>>>

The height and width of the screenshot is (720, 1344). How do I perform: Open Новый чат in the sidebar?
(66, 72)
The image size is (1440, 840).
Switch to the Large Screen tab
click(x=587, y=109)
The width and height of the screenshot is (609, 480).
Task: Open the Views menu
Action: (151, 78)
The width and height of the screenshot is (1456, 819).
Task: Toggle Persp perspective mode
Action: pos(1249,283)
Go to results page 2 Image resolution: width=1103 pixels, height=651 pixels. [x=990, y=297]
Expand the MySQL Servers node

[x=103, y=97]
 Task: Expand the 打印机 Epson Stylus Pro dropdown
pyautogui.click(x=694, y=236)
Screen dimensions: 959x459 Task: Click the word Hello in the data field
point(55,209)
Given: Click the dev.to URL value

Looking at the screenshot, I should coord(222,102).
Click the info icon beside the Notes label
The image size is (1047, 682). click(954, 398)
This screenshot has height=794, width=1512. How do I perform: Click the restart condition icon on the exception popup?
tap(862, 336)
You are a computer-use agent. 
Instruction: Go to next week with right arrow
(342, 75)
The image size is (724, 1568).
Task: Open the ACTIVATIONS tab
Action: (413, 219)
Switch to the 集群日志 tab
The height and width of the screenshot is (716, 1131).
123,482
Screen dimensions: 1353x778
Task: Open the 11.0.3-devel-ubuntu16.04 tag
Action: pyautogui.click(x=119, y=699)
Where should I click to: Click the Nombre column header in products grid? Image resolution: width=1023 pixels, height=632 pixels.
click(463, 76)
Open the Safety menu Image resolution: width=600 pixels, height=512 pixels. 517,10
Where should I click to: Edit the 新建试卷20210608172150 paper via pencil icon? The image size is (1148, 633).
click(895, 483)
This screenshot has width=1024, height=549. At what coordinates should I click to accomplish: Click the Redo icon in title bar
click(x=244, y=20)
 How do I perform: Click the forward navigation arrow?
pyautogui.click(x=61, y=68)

<<<

STATED EXERCISE> Copy out the items from the line containing "This screenshot has width=1024, height=549." through the end of the items, requests included, and shift every coordinate in their answers by adding 15 to it.

EXERCISE RESULT>
This screenshot has width=1024, height=549. At what coordinates should I click to accomplish: Click the Redo icon in title bar
click(x=259, y=35)
 How do I perform: Click the forward navigation arrow?
pyautogui.click(x=76, y=83)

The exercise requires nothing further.